=== DATA SHOWN ===
--------

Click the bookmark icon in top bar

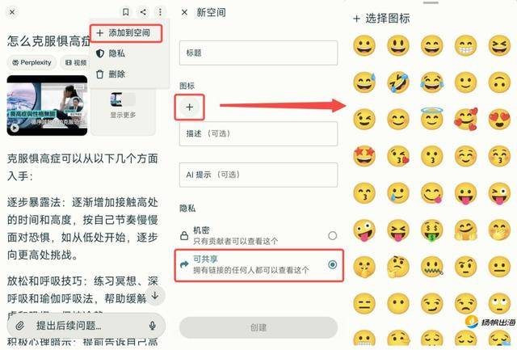[126, 12]
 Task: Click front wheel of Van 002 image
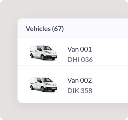[x=42, y=89]
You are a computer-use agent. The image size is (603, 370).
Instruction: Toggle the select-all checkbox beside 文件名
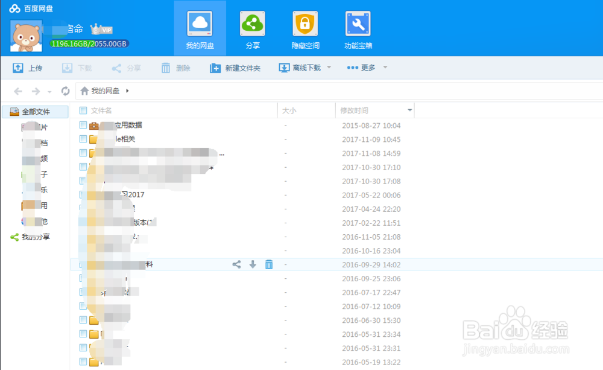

--------

If a record above holds a picture, leave the picture out and write out everything else exactly.

=== RESPONSE ===
Click the bookmark icon in top bar

[126, 12]
 Task: Click front wheel of Van 002 image
[x=42, y=89]
You are a computer-use agent. The image size is (603, 370).
Instruction: Toggle the select-all checkbox beside 文件名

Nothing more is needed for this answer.